### [Document excerpt]
+++

Strengthen program design to minimize emissions and economic leakage while preserving allowance supply, market stability, and affordability
Decades of state policies designed to restrict, rather than encourage, the production of affordable fuels have left California refineries trade exposed to refiners in jurisdictions without a carbon price. The California Energy Commission stated in its 2024 Transportation Fuels Assessment that “Price spike risk is especially concerning, as demand reduction is expected to be on a relatively smooth trajectory, while supply declines from refinery closures or conversions will result in steep, sudden declines in gasoline production capacity.”[5] California is set to lose approximately 17%–20% of its oil refining capacity by early 2026 due to the closure of two major plants: Phillips 66’s Wilmington facility (late 2025) and Valero’s Benicia refinery (by April 2026). The closing of these two refineries will impact approximately 1,300 employees and contract workers.[6] These closures will reduce California’s energy security and increase the state’s reliance on foreign fuel imports.[7] 2025 gasoline imports into the West Coast (PADD 5) as of October 2024 averaged 118,580 b/d, or a total of about 35.5 million bbl.[8] The proposed amendments do nothing to help prevent additional refinery closures and will likely accelerate the closure of additional facilities as costs associated with C&I and other policies are expected to increase significantly. Refiners will not make large capital investments or continue operating existing facilities if the long-term financial stability of those facilities remains in question.
Establish stable, long-term cap adjustment factors for the petroleum sector
Petroleum refineries and crude production require stable and predictable allowance allocation methodologies to sustain operations and support the long-term capital investments necessary to meet C&I goals and reliably supply transportation fuels. These facilities require large capital investments and long development timelines that are incompatible with frequent or uncertain changes to allocations.
Accordingly, I urge CARB to finalize CAFs beyond 2035 to give needed regulatory certainty and raise CAFs for petroleum refining (NAICS Code 324110), liquid hydrocarbon fuel production (NAICS Code 325199), and crude petroleum and natural gas extraction (NAICS Code 211111). Establishing fixed baseline CAFs would provide long term regulatory certainty, and support continued instate fuel production, while helping to maintain affordable and reliable fuel supplies for Californians. Establishing a fixed CAF of 0.85 and pairing it with a CBAM would provide the needed leakage protection and economic certainty under C&I that refinery operators need.
Implement a Carbon Border Adjustment Mechanism
While C&I places a costly carbon price on in‑state producers, imported fuels are not subject to equivalent costs, increasing emissions and economic leakage and undermining the program’s environmental goals.
The way that CARB has structured the proposed regulation necessitates a well-designed CBAM to be paired with the existing carbon price to help ensure that in-state and out-of-state suppliers face comparable carbon costs when serving the California market. CARB agreed with this assessment in the findings of its industrial leakage study that it was required to perform under HSC § 38562.[9] In the October 2025 Workshop, CARB concluded that “Border carbon adjustments can mitigate leakage and reduce non-California EITE emissions.”[10] CARB has studied this issue and concluded that it can address leakage via a CBAM, and it should do so. By addressing competitive distortions associated with imports, a CBAM would reinforce emissions reductions within California while helping to preserve in‑state refining and maintain energy security.

+++

### [Exercise]
Extend the text on California carbon pricing and refineries, picking up right after its last sentence. The lines that follow come from a source unrelated to the text on California carbon pricing and refineries.

+++

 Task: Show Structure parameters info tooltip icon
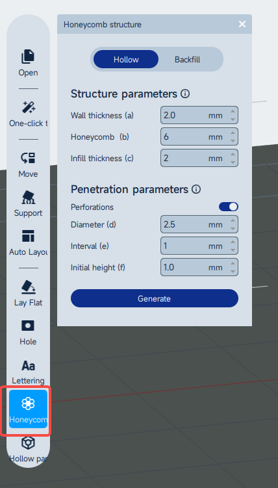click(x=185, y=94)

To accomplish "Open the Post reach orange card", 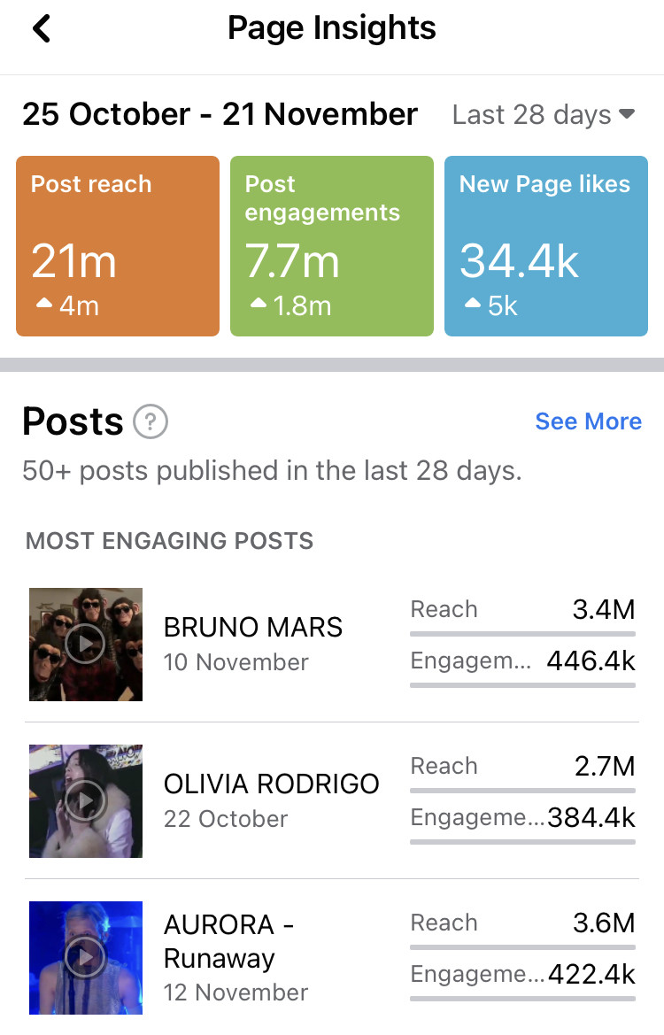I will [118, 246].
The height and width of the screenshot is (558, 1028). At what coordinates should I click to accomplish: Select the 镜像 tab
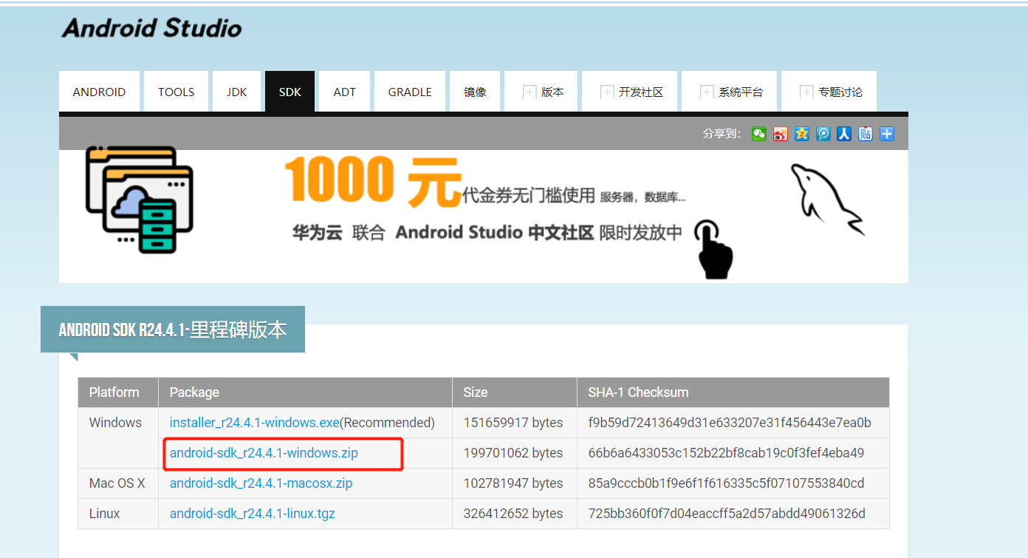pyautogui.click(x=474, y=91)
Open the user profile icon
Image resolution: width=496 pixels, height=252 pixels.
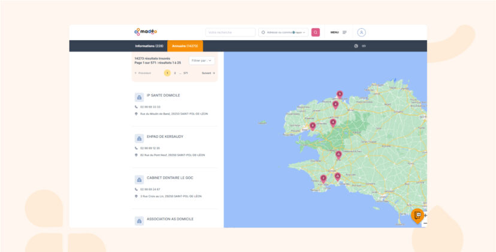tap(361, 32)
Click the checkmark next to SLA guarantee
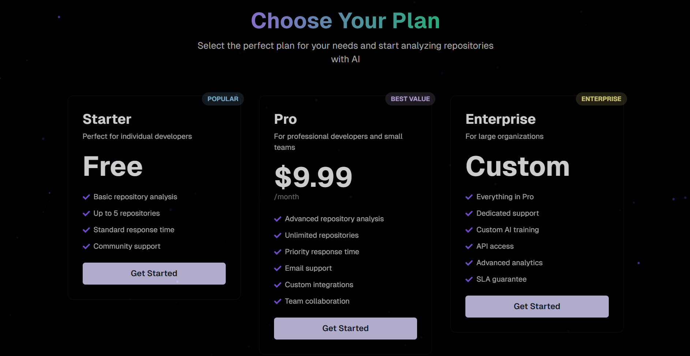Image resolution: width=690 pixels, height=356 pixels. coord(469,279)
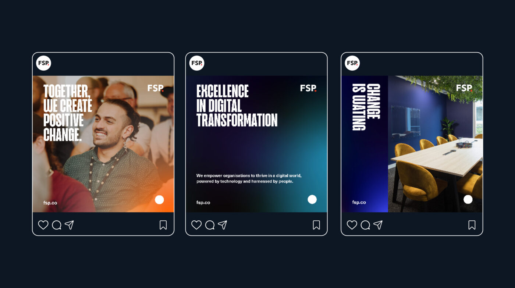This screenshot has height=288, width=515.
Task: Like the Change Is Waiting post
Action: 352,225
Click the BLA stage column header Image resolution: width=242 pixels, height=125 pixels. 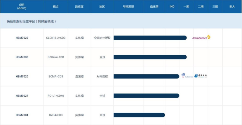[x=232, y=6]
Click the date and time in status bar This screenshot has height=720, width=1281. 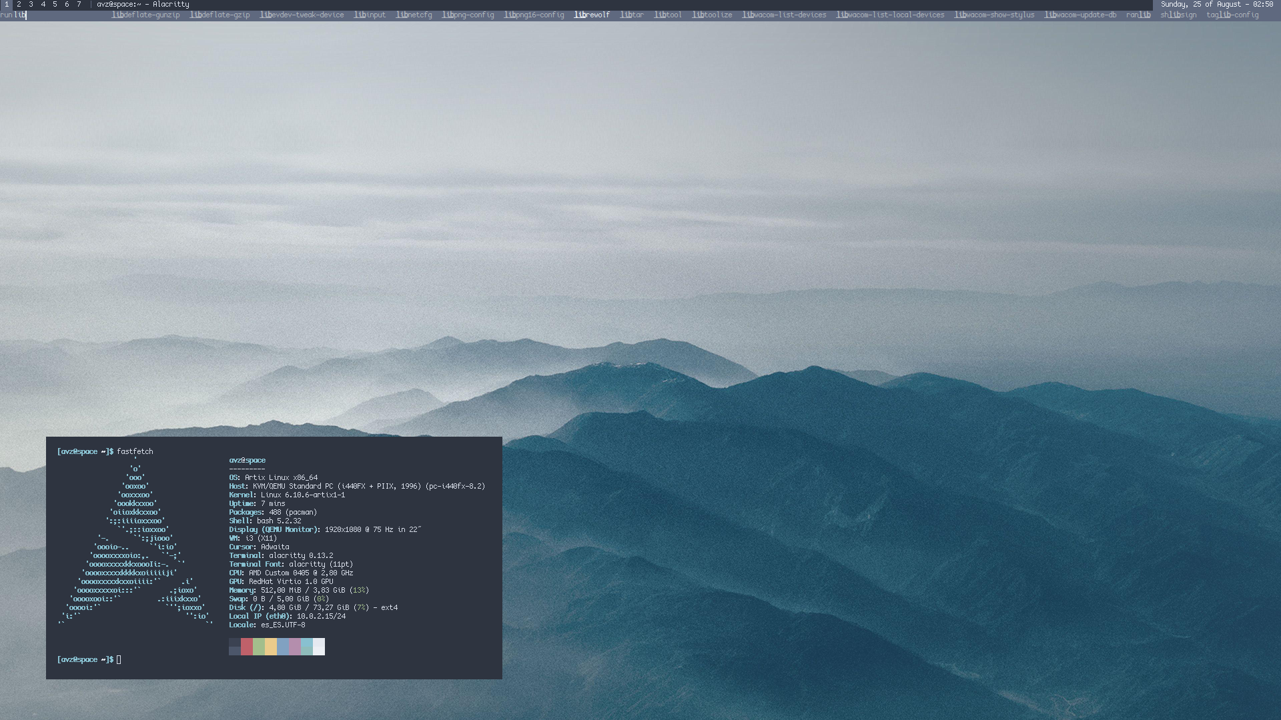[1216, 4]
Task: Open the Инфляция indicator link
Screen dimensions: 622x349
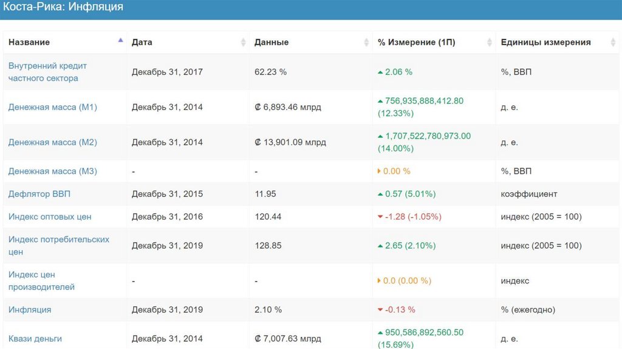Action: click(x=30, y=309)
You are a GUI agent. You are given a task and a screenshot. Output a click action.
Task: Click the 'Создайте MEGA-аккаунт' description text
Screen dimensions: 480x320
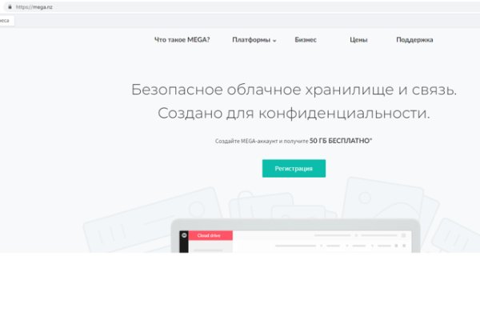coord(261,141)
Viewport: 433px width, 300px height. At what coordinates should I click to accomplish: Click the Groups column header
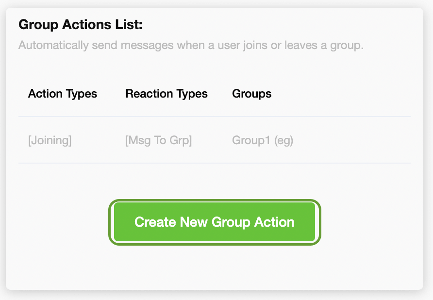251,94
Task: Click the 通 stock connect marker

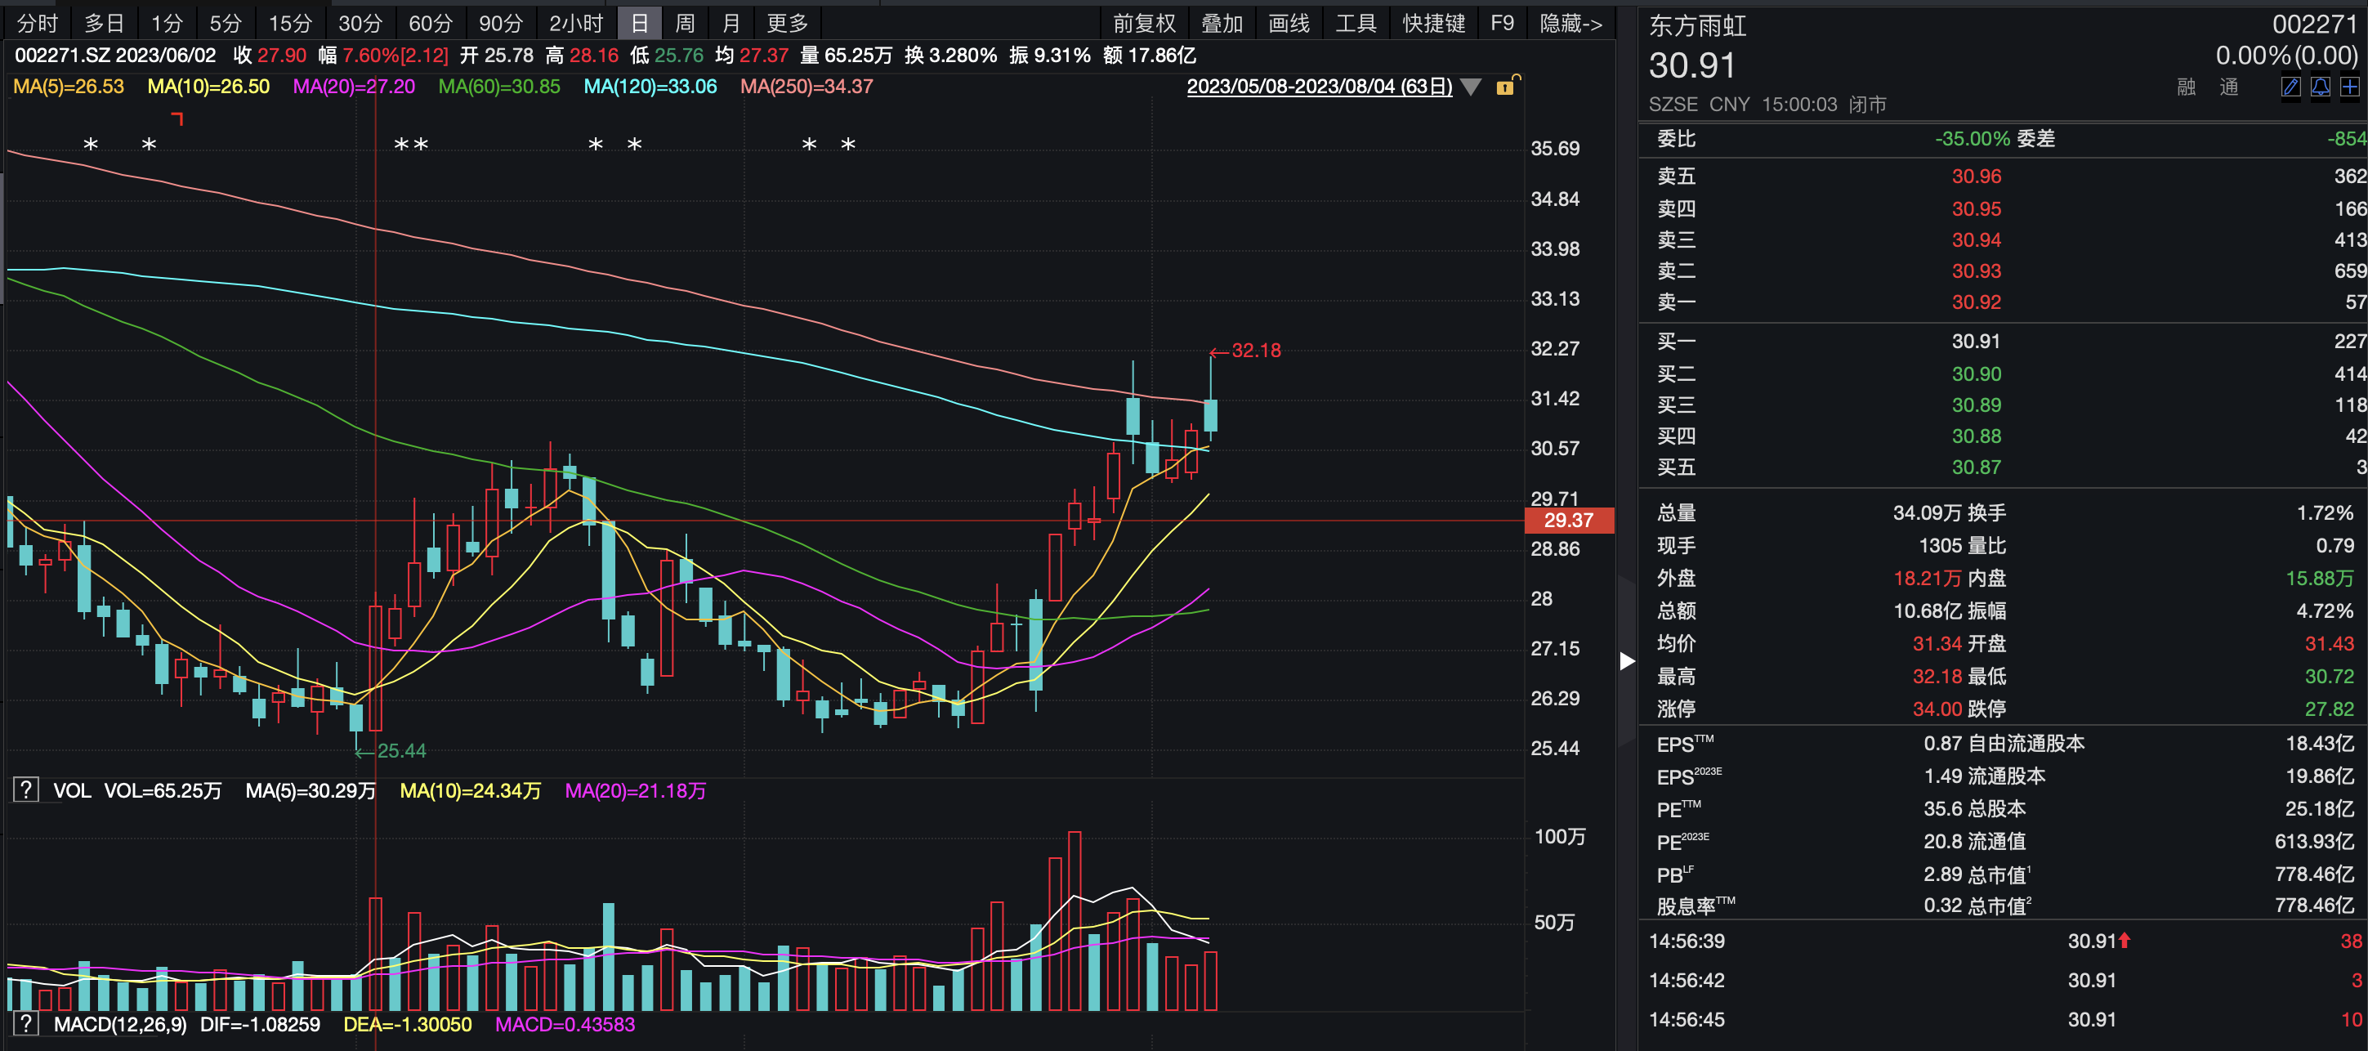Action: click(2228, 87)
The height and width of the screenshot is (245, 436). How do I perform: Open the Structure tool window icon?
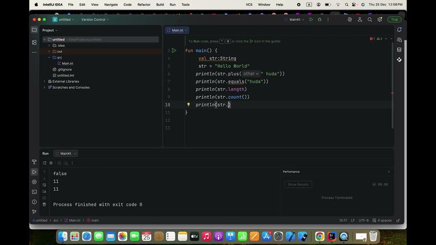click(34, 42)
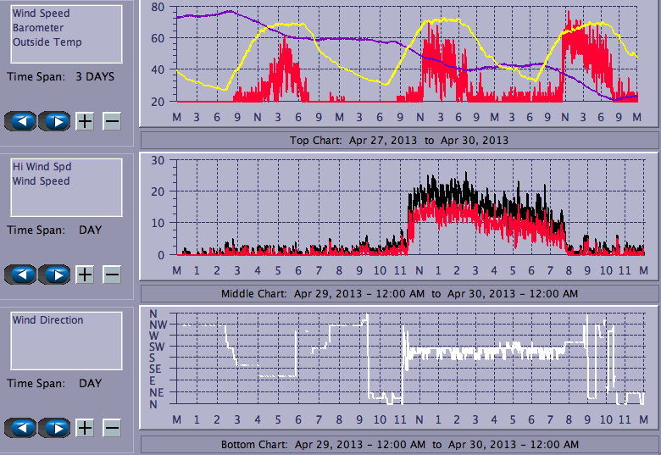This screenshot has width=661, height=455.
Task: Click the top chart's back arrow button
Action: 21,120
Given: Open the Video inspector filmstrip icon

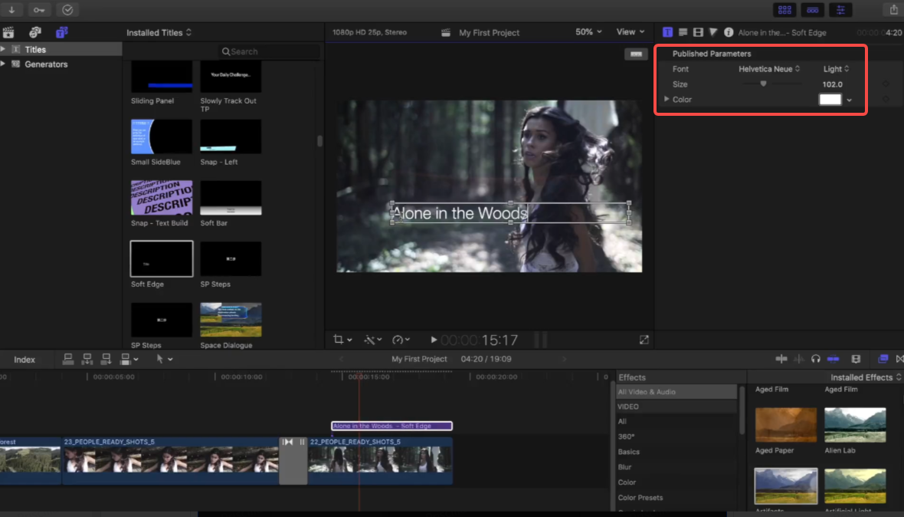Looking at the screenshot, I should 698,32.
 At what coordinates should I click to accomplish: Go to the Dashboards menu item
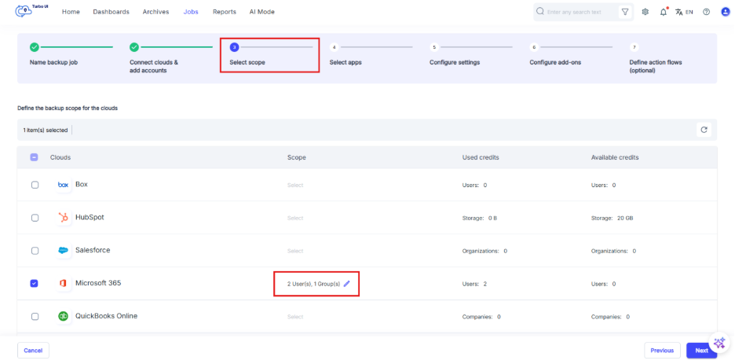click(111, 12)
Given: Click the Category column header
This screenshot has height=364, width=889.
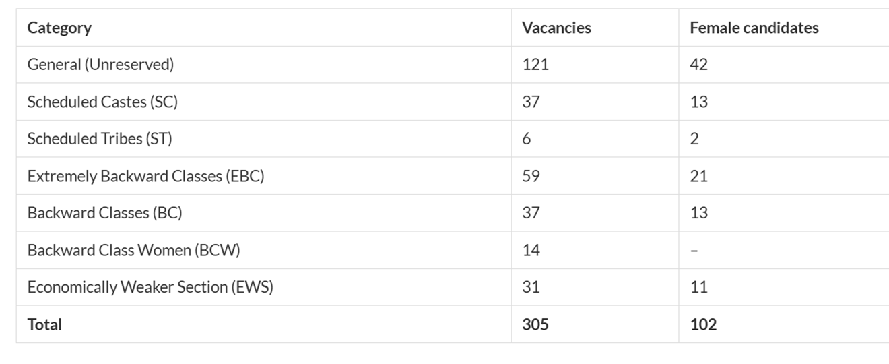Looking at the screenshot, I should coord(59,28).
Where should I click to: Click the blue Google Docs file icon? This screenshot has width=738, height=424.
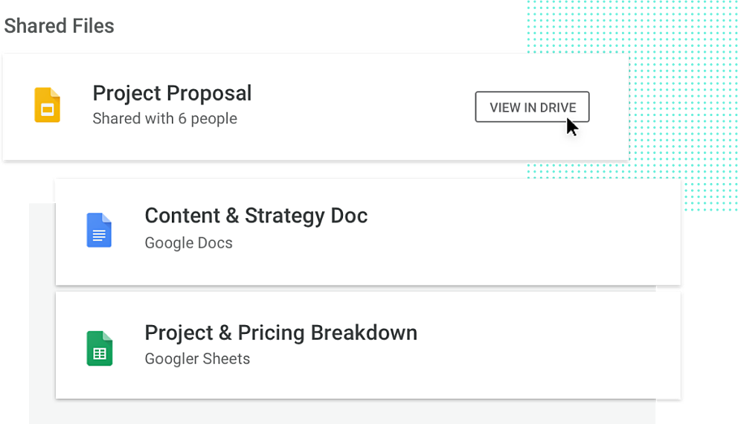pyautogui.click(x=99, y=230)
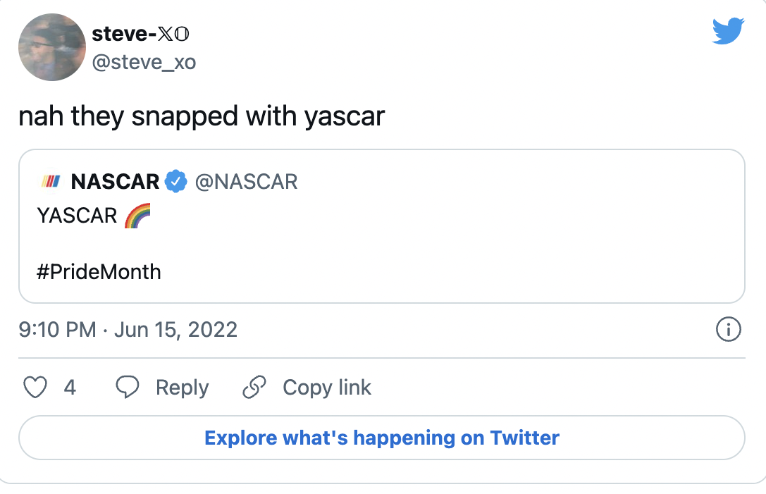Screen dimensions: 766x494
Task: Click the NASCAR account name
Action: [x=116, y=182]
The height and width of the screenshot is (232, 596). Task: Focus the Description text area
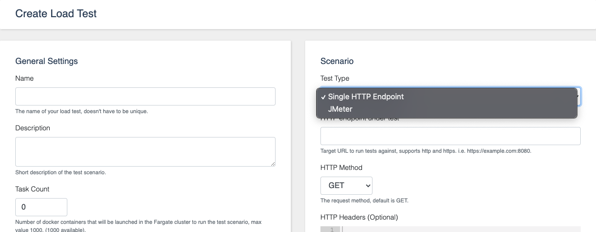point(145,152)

+++

### [Output of the exercise]
As California becomes increasingly reliant on imported fuels, additional safeguards are needed to ensure emissions reductions are not simply shifted out of state. A thoughtfully designed CBAM can help achieve California’s climate goals while maintaining affordability, competitiveness, and reliable fuel supplies.
Maintain existing crude extraction allocation methodologies and benchmarks
I support maintaining separate benchmarks for thermal and non-thermal crude oil extraction. These production methods are fundamentally different, with materially different energy requirements, operating characteristics, and emissions profiles. A single, unified benchmark would mask these differences and weaken the link between allowance allocation and actual emissions performance.
Maintaining separate benchmarks is critical to preserving allocation integrity and minimizing emissions and economic leakage. Further reducing allowance allocations to thermal producers would accelerate declines in in-state crude production and increase reliance on imported crude produced in jurisdictions without a comparable carbon price or greenhouse gas abatement technologies.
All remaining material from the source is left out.